EXTRACTED ENTRIES

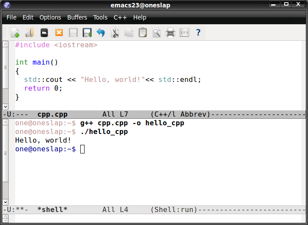Screen dimensions: 308x225
Task: Paste using the clipboard icon
Action: pyautogui.click(x=143, y=33)
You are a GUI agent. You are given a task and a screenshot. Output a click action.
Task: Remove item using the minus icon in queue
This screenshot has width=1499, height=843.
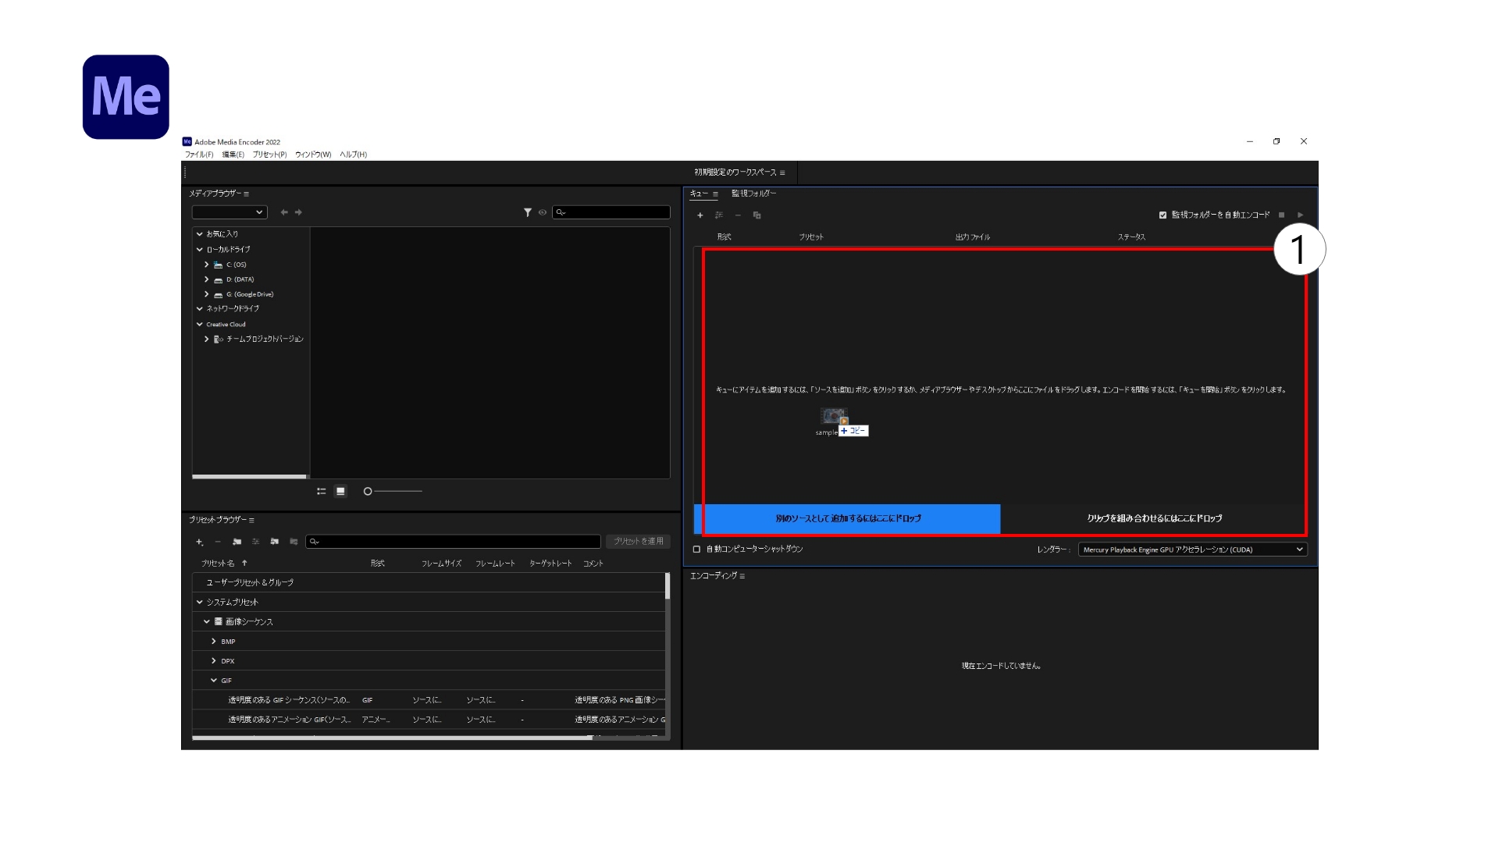[x=739, y=215]
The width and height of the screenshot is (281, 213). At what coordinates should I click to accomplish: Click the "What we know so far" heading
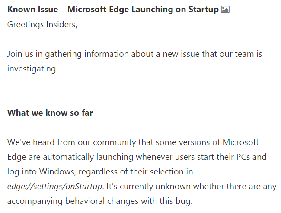[50, 113]
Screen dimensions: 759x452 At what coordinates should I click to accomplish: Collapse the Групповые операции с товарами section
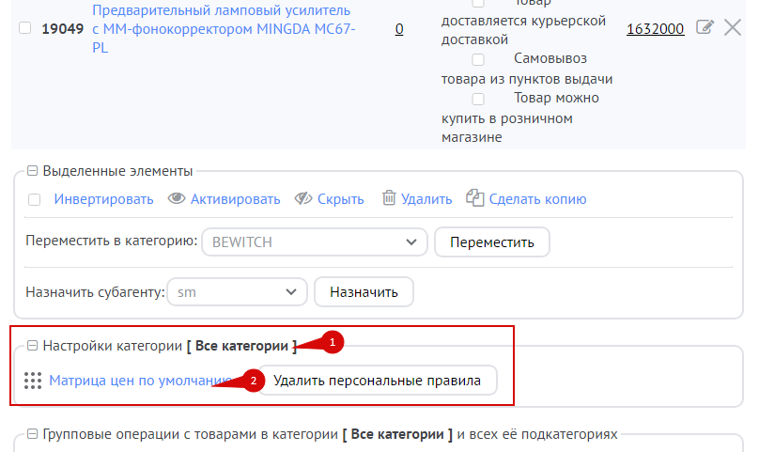31,435
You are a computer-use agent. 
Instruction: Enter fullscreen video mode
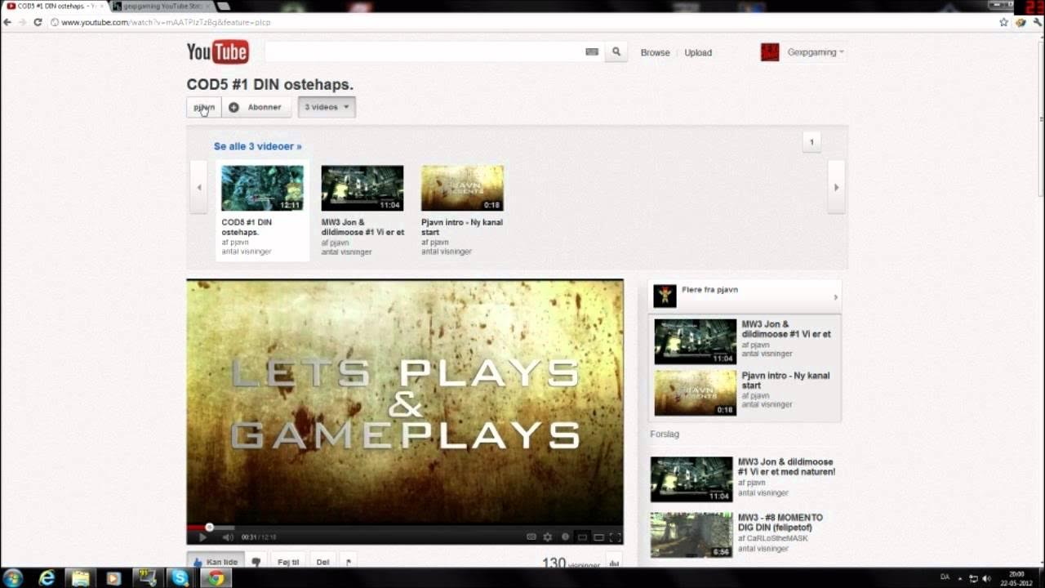tap(615, 537)
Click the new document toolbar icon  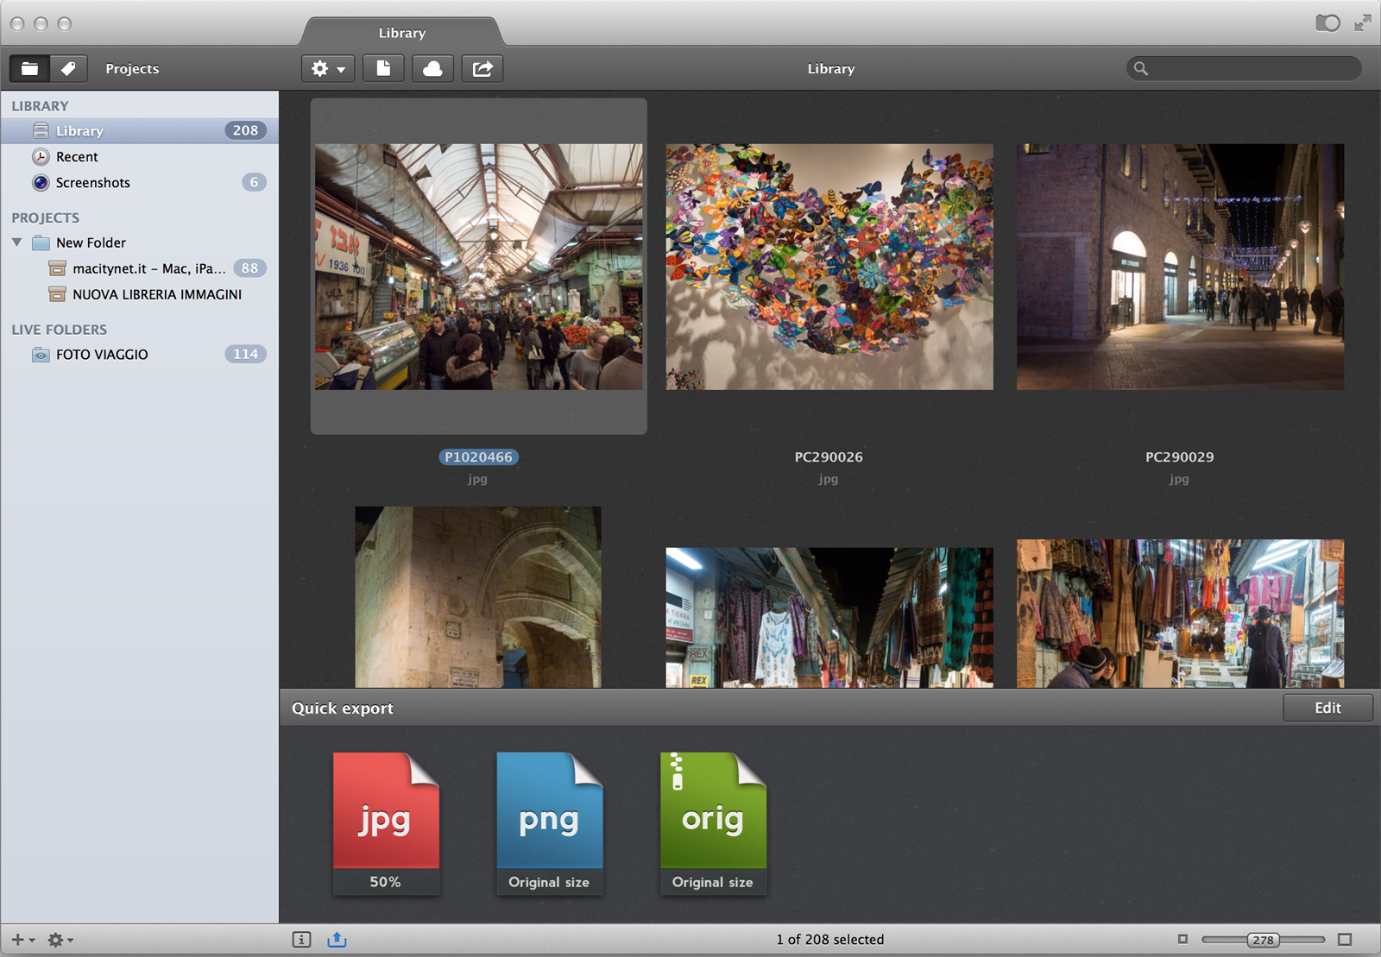click(383, 68)
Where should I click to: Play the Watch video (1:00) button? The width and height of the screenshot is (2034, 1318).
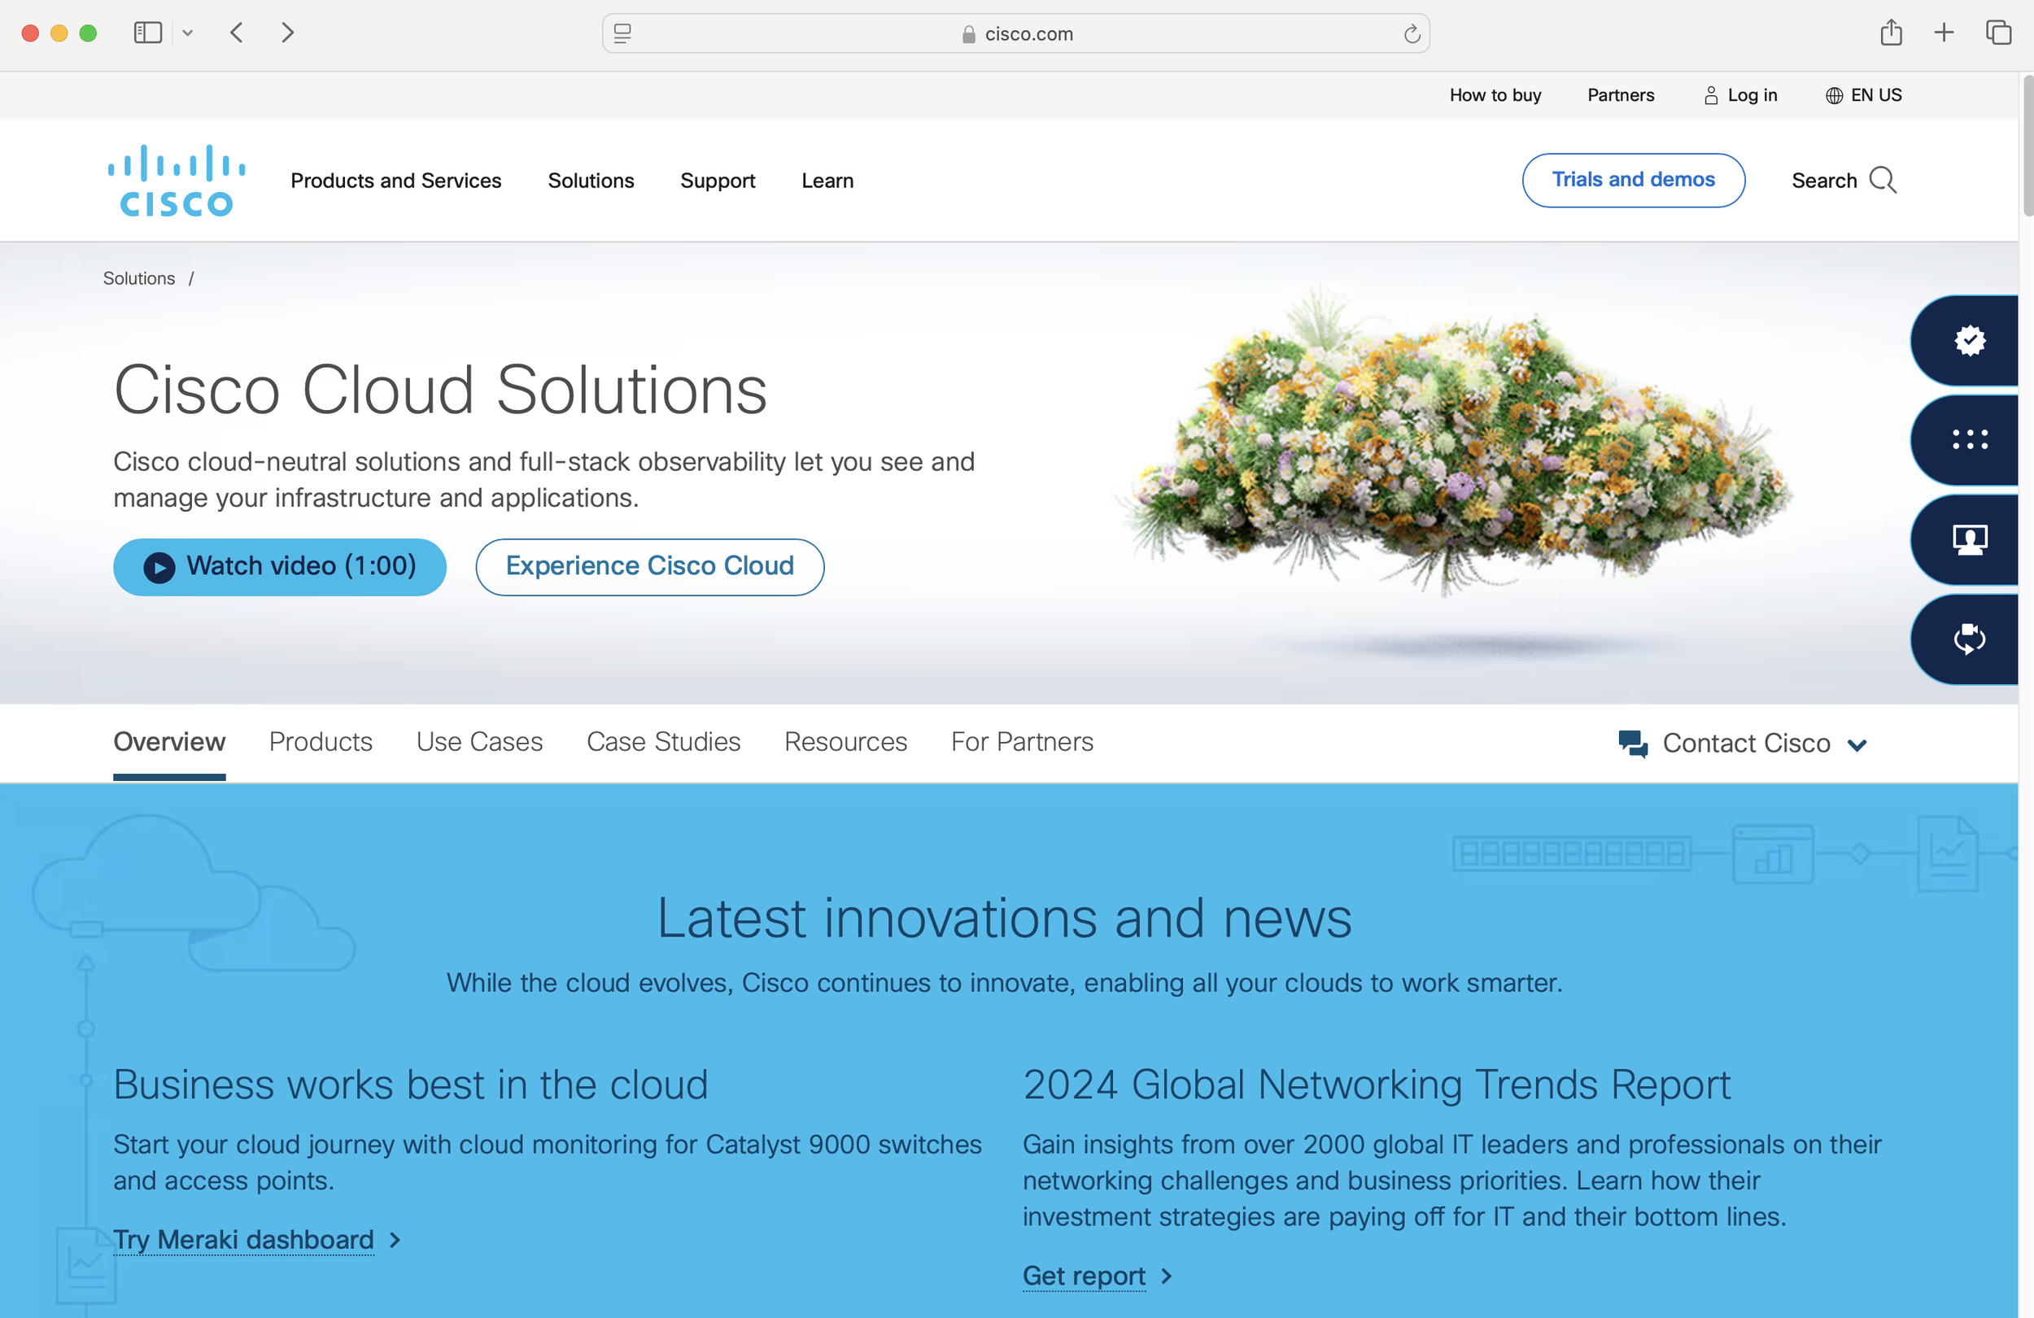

SET PROBLEM
Copy out everything from the first of the items down to and including the line with "[x=739, y=215]". Leave the pictures out.

CORRECT ANSWER
Screen dimensions: 308x225
Task: Paste using the clipboard icon
Action: pyautogui.click(x=143, y=33)
You are a GUI agent. You are given a task and a screenshot. Output a click action.
Task: Remove item using the minus icon in queue
This screenshot has width=1499, height=843.
[x=739, y=215]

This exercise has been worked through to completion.